** start of Data listing **
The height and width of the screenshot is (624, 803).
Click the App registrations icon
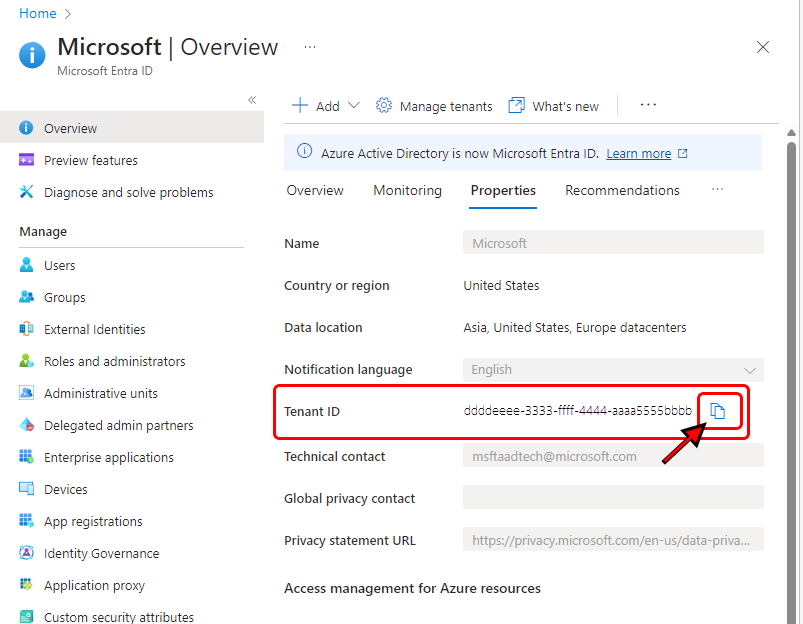pyautogui.click(x=27, y=521)

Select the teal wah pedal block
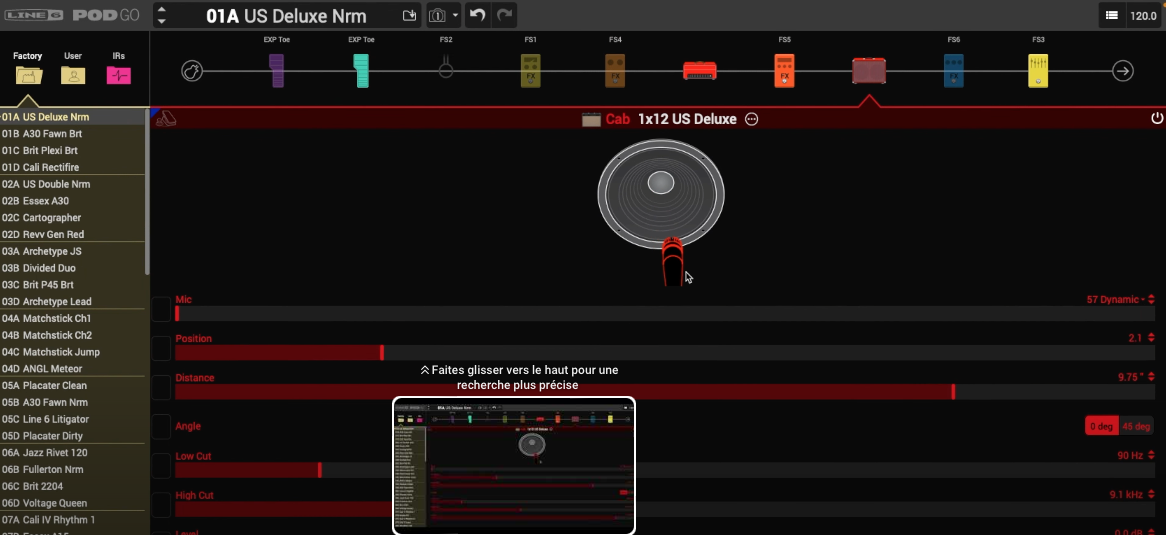361,71
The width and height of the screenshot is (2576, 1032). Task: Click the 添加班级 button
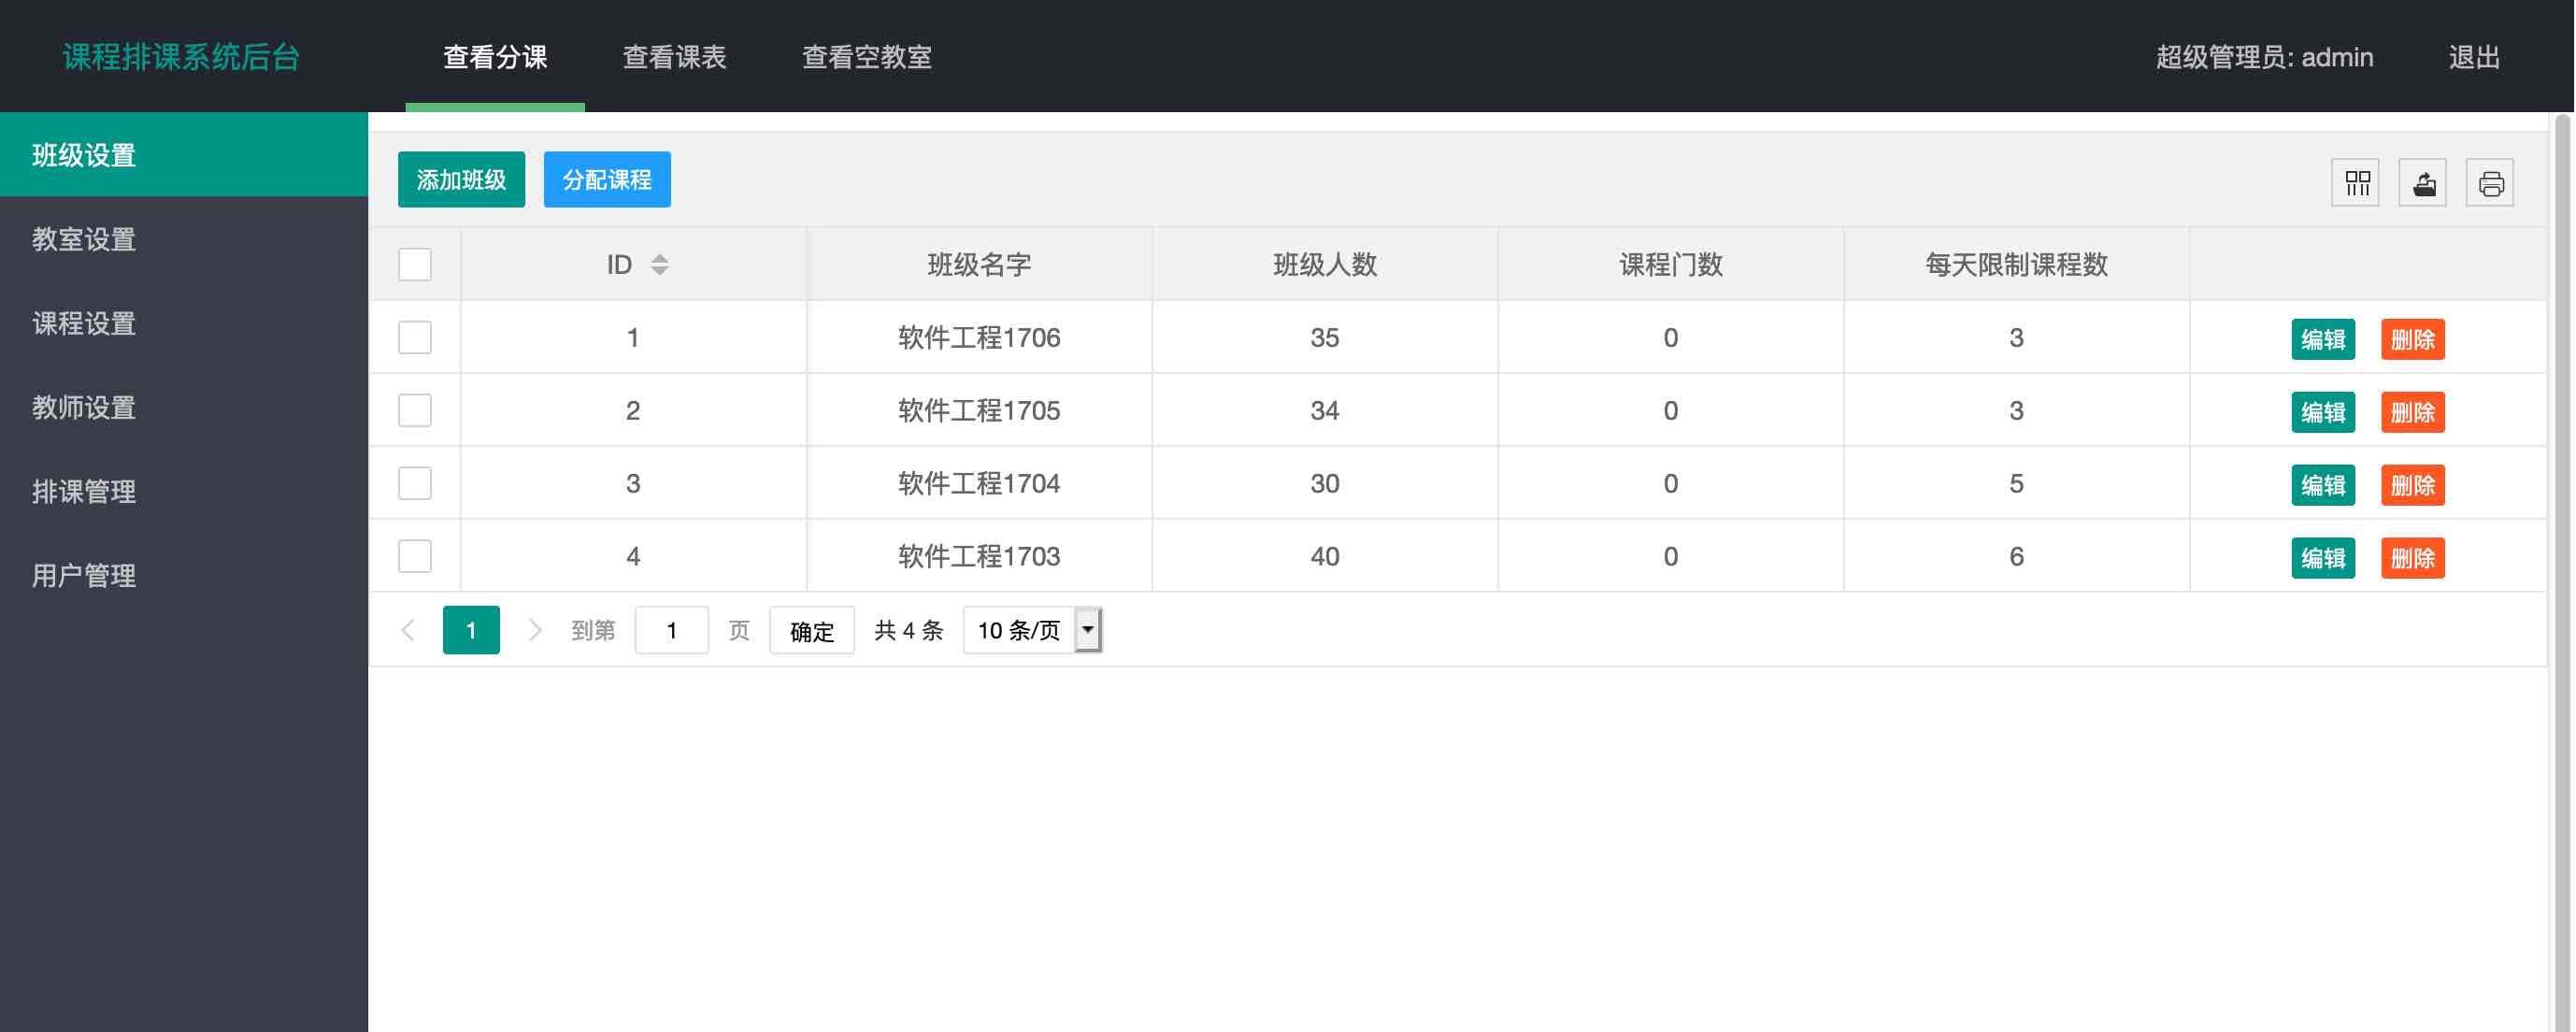point(461,180)
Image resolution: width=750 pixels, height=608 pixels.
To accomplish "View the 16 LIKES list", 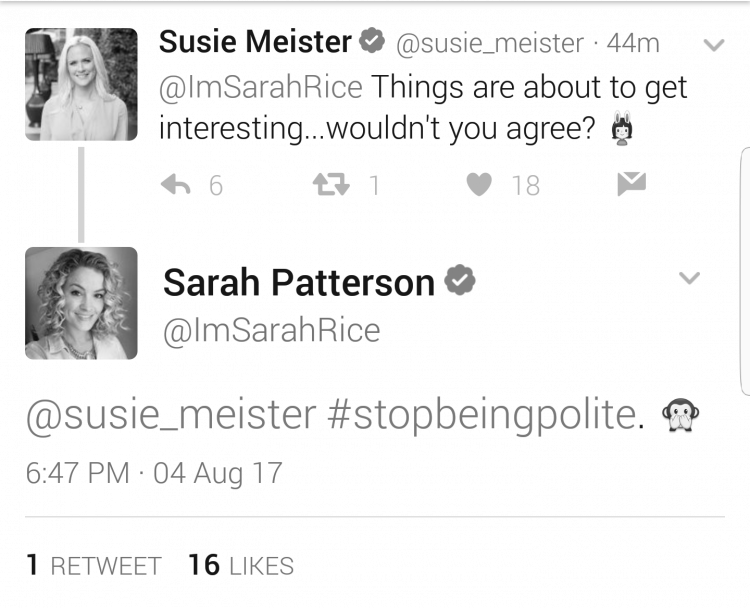I will (241, 565).
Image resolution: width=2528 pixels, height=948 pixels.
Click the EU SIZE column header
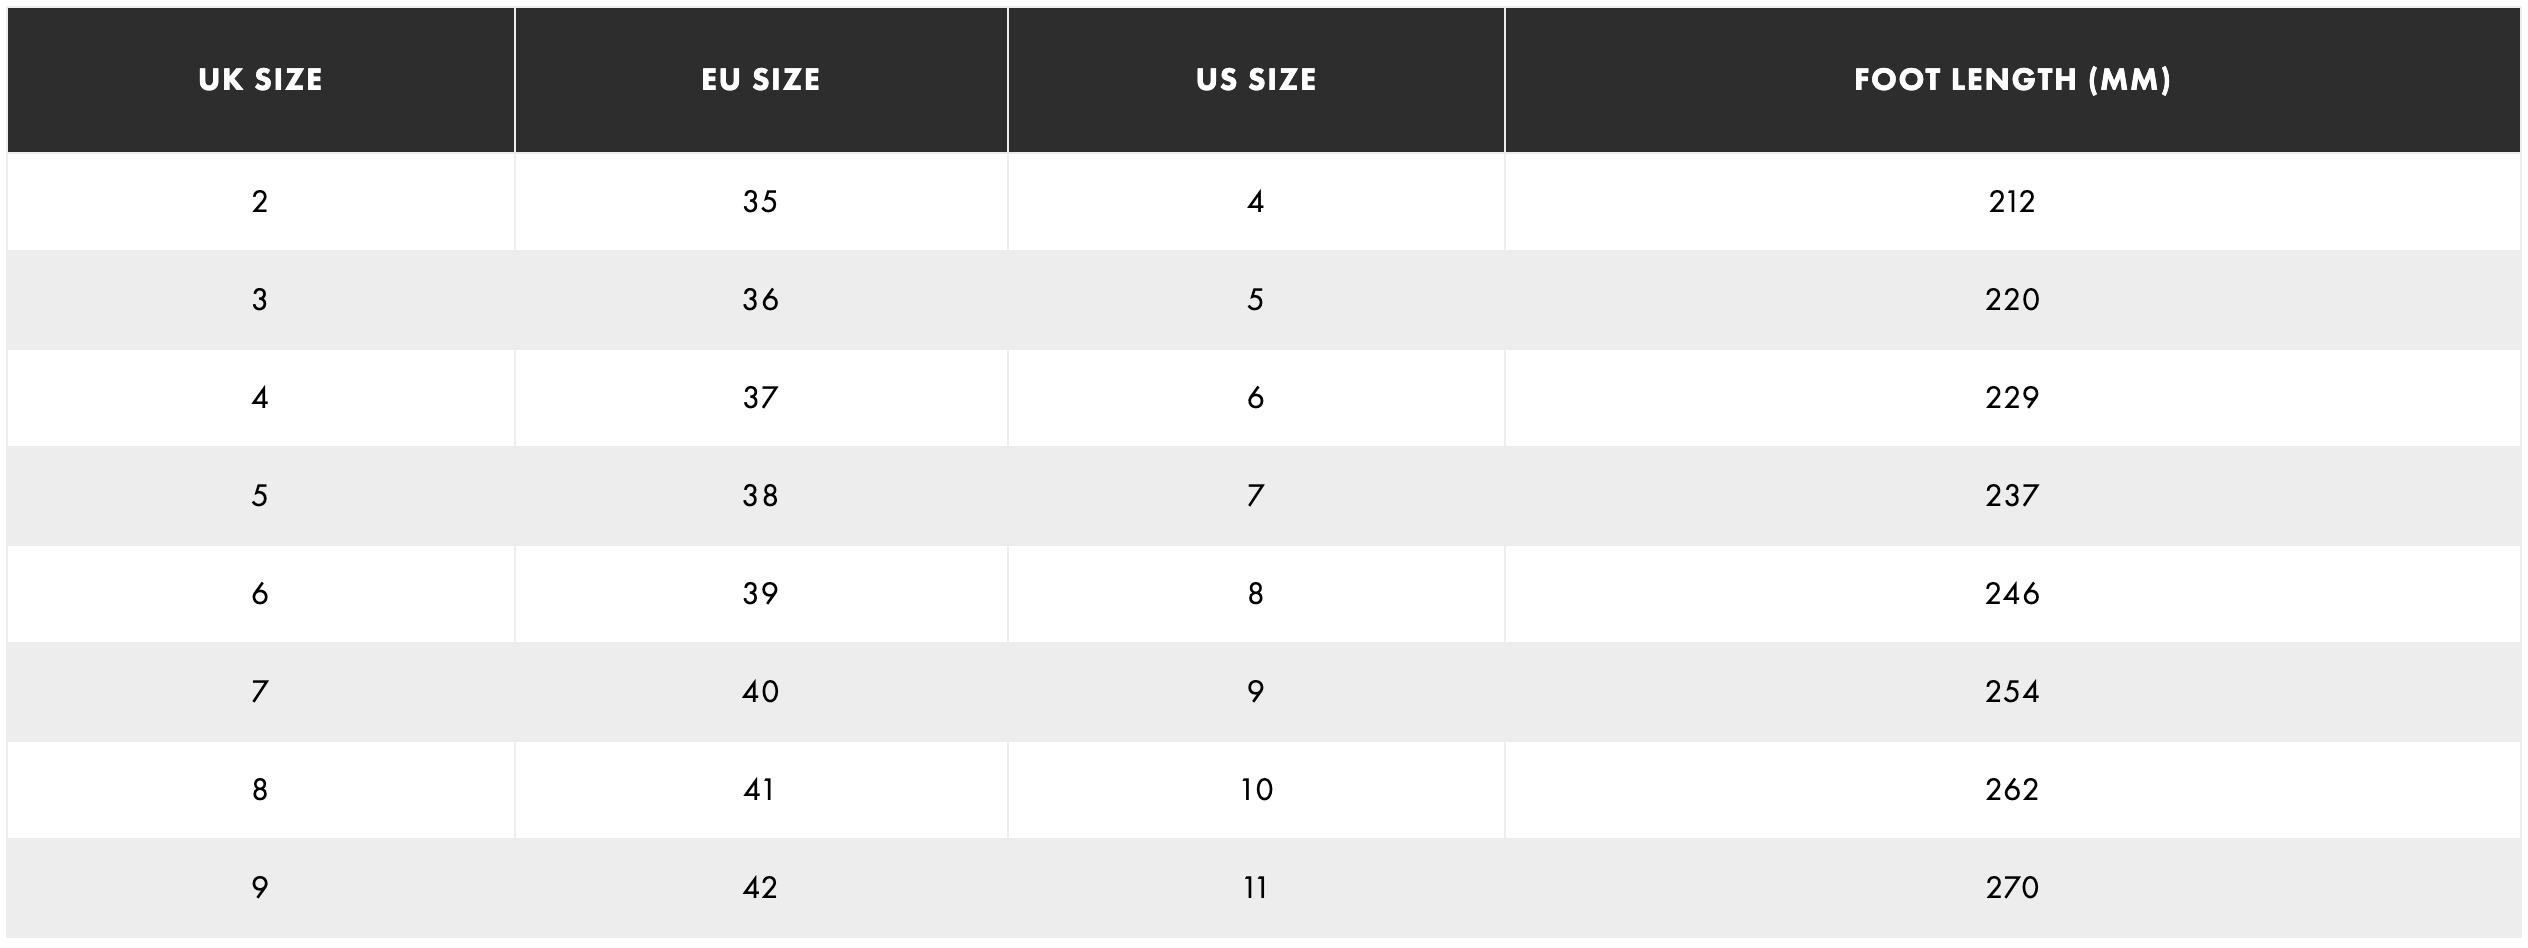tap(760, 80)
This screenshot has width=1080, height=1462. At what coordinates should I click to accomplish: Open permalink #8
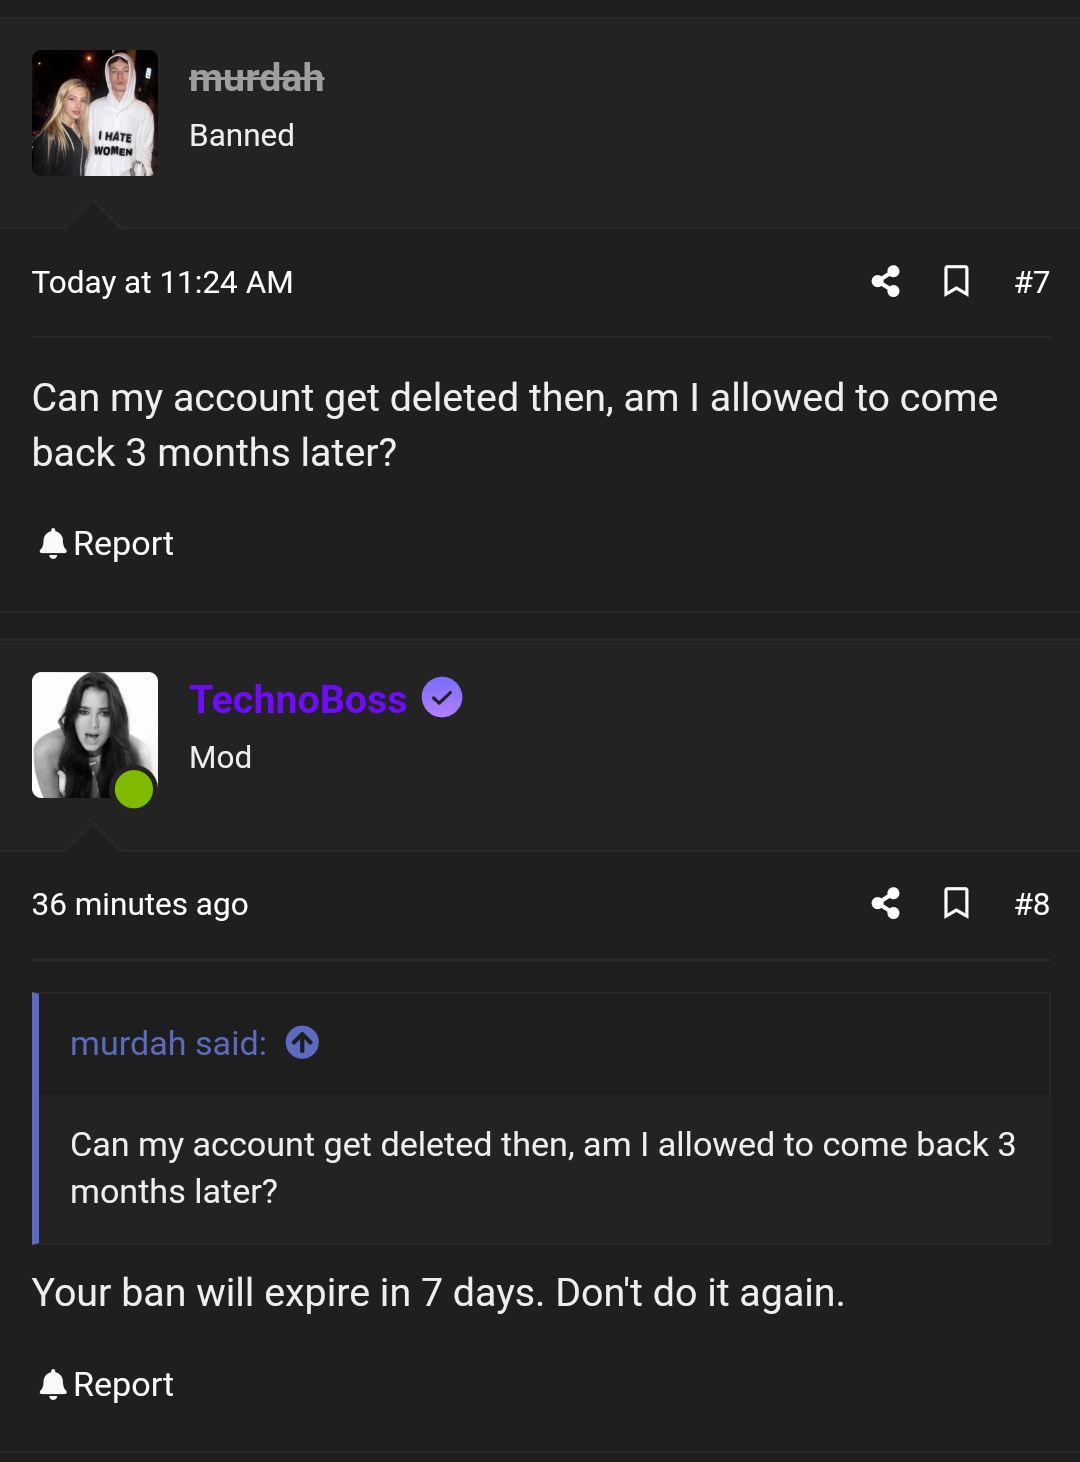click(x=1032, y=904)
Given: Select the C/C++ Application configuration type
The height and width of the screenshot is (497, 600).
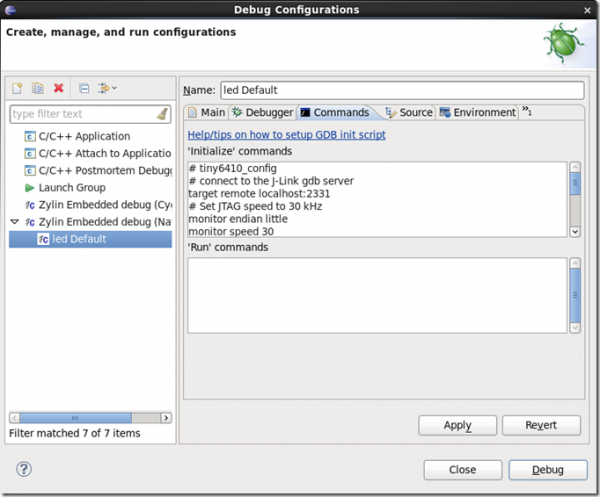Looking at the screenshot, I should point(84,136).
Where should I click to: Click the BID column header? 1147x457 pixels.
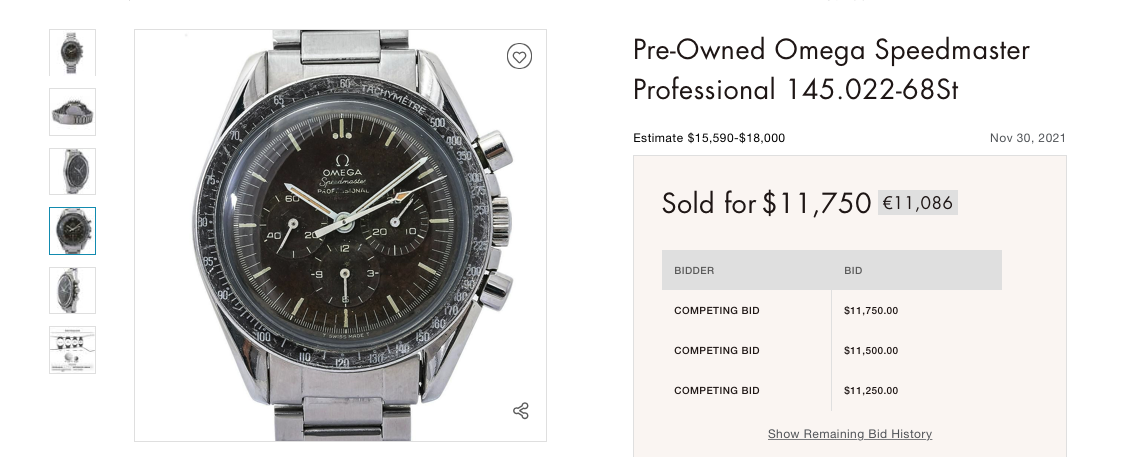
** end of Data listing **
Directions ::
Count how many lines of the listing above contain the string "Select", with case counting, and give only that number.

Solution to this problem ::
2